A Literary Miscellany from the William Reese Company

A Literary Miscellany from the William Reese Company


By Michael Stillman

Catalogue 269 from the William Reese Company is entitled Literary Miscellany. This month Reese moves away from their typical nonfiction to a collection of literature, poetry, movie scripts, mystery, fine press works and such. There are 600 moderately priced items in all. Some are centuries old, others but a few years. There is certainly variety here to fit just about any collection of fiction and art. Here are a few samples.
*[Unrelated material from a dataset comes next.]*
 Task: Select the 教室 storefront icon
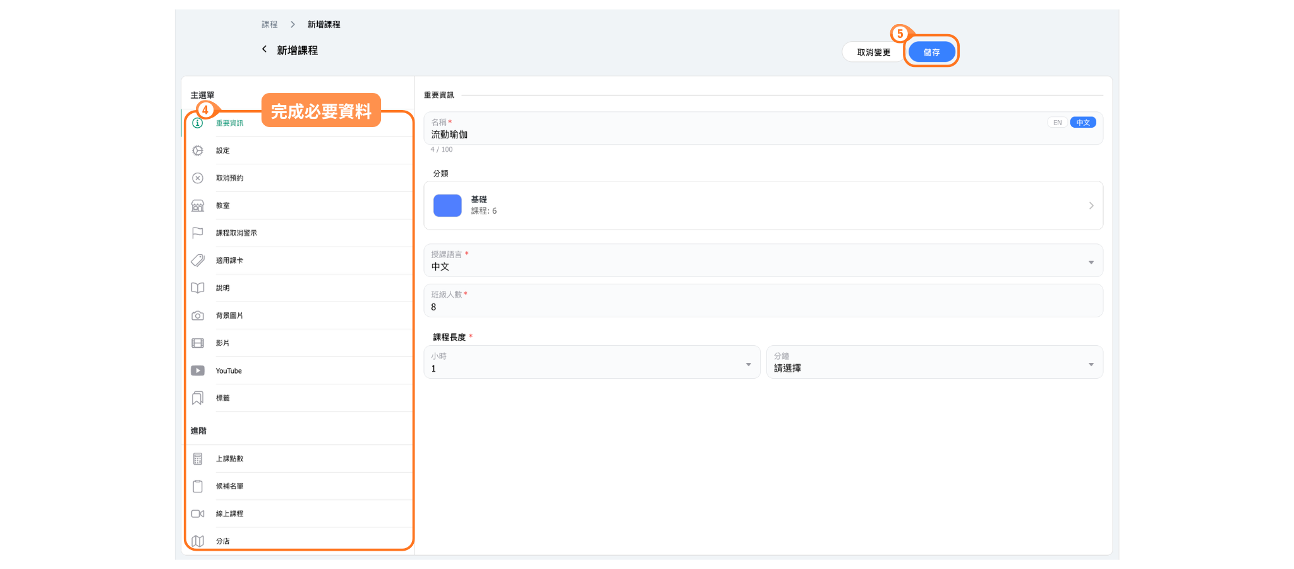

Lewis Carroll (real name Charles Lutwidge Dodgson) is noted for his stories about Alice and her adventures in Wonderland. However, late in his career he penned a couple of stories about Sylvie and Bruno in fairyland. They were not notable successes, but Dodgson had set a high standard for himself. Item 124 is a copy of Sylvie and Bruno (1889) with Sylvie and Bruno Completed (1893). These are first edition author's presentation copies, with Dodgson's "from the author" signatures in the years of publication. These copies were inscribed to E.F. Sampson, a friend and colleague at Oxford. Priced at $3,250.

Here is a bit of hyperbole: A Great Step Forward. An Amazing Machine, which will Affect Every Business House from This Day... Well maybe this claim for the "comptometer" wasn't as far out as it sounds. This device, containing rows of numbered keys, was an early calculator, or adding machine as it was known at the time. Of course, this would in time lead to electronic calculators and then personal computers, each of which affects every business to this day. This brochure was published in 1921 in London by H.E. Robbins Ltd., British distributor for this American invented device. Item 194. $75.

William Cullen Bryant was a poet, perhaps better appreciated in the 19th century then now. He was also an important journalist, a supporter of progressive causes, including abolition and the right to unionize, as well as a supporter of the candidacy of Abraham Lincoln. Though New England born and raised, most of his career was spent as editor of the New York Evening Post (yes, today's not-so progressive New York Post). Bryant was not particularly noted as a humorist, so this letter to the major publisher James R. Osgood is somewhat unexpected. Osgood had evidently requested Bryant provide a piece for an anthology on Bunker Hill, probably because of Bryant's Massachusetts roots. Responds Bryant, "It would be as impossible for me to write a poem on Bunker Hill as to hold a conversation with an Orientalist in Sanscrit of which I do not know a word. I am glad, however, to learn that your eminent poets of Massachusetts do not find any such difficulty in their way, and am sure that what they undertake to do they will do well. By my declining to write, you have been saved the mortification of being obliged to pay for a stupid poem. Yours very truly, W.C. Bryant." The letter is dated May 3, 1875 (Bryant was 80 years old at the time). Item 56. $550.